Some politicians have nostalgically blamed the near-demise of grammar schools for the problem, as they were seen as a "leg up" for poorer children who were able to pass the 11-plus. Although they undoubtably increased social mobility for some, recent figures show the remaining 164 grammar schools are dominated by the middle-classes, or the relatively well-off.
David Jesson, professor of economics at the University of York, found that only 2 per cent of grammar school pupils were eligible for free school meals, compared to an average of 12 to 14 per cent of children in the same areas.
The Labour government decided against expanding systems which select a handful of talented underprivileged children for top private schools by scrapping the assisted place scheme. Instead, it has turned to initiatives such as academies to improve achievement in disadvantaged areas, and tried to reverse the polarisation of schools by class through admissions codes.

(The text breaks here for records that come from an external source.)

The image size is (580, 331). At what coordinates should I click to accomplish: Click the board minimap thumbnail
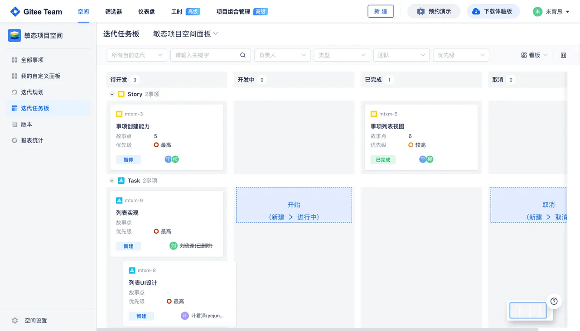pos(528,311)
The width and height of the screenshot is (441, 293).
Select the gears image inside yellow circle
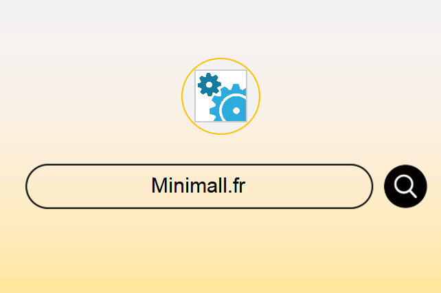[x=221, y=96]
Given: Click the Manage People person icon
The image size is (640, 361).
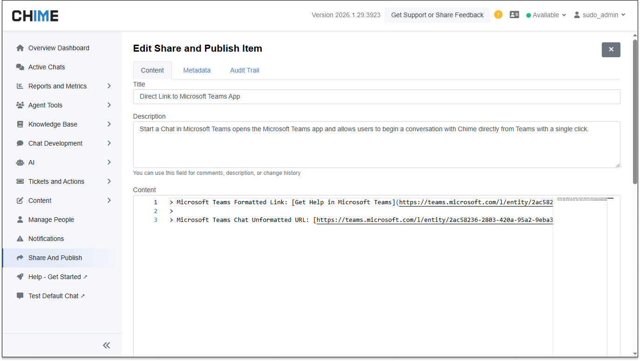Looking at the screenshot, I should (20, 220).
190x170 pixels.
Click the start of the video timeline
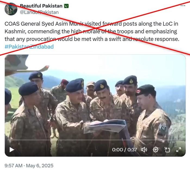(8, 140)
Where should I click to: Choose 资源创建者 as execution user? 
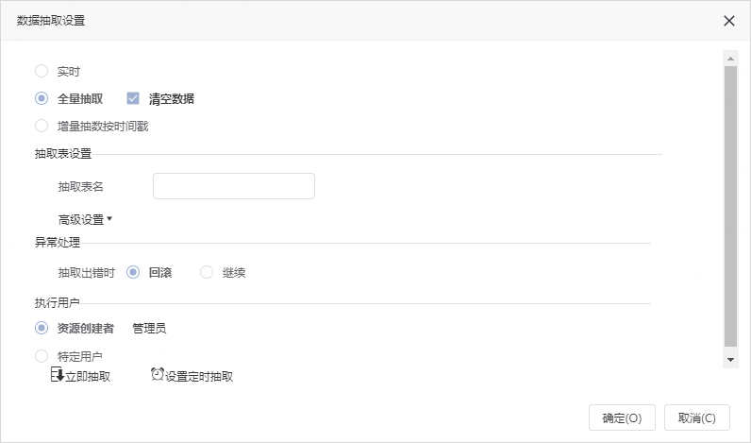coord(42,328)
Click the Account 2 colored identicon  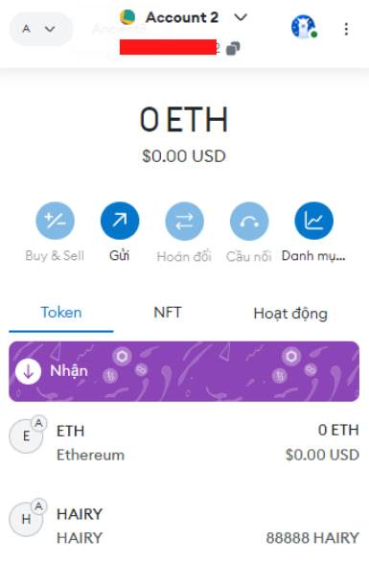(127, 17)
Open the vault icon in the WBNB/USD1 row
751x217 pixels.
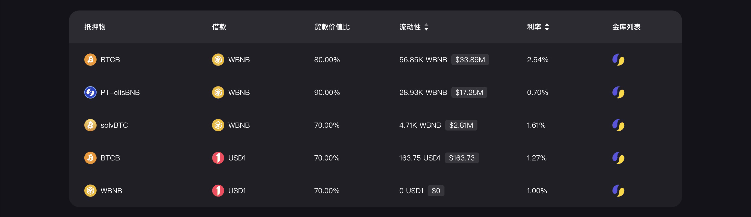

But critics have come down hard on the approaches, saying that the parental choice agenda, combined with catchment area decisions, can still favour the middle classes.
To try to tackle the attainment gap, Labour has been investing billions in early years education and childcare. Pam Sammons, a principle investigator on the Effective Provision of Pre-School Education research project, said she did not think the investment would close the gap, but it could narrow it. "We've only had access to state education for around a century, and access to pre-school for most in the past 15 years, so it is really too early to tell what will happen," she said.
Professor Sammons emphasised that other key factors in a child's early achievement were cultural aspects, such as their mother's qualifications, and the learning environment in their homes.
Dr Elliot Major agreed: "To be fair to Labour, they have invested in early years. But we always think that more could have been done - putting more into access schemes for universities, and working with 11-year-olds before they have a chance to drop out, for example."
The sociological theory which was popular in teacher training in the 1970s and 1980s has largely been replaced by a focus on specific identified issues, such as the performance of white, working-class boys. Diane Reay, professor of education at Cambridge University, has called for a return to the 1970s approach, in which trainee teachers read key texts providing an understanding of the workings of social class within schooling.
In a 2006 paper, she acknowledged that there were some "incredibly impressive" new teachers, sensitive to social class differences.
However, Professor Reay added that a focus group of teachers revealed some "ill-informed and prejudicial views" about working-class parents not caring about the schooling or the success of their children.
"Initial teacher trainees are left ill-informed and ill-equipped to broach, let alone tackle, the greatest problem the education system faces - that of working class educational underachievement, alienation and disaffection," she said.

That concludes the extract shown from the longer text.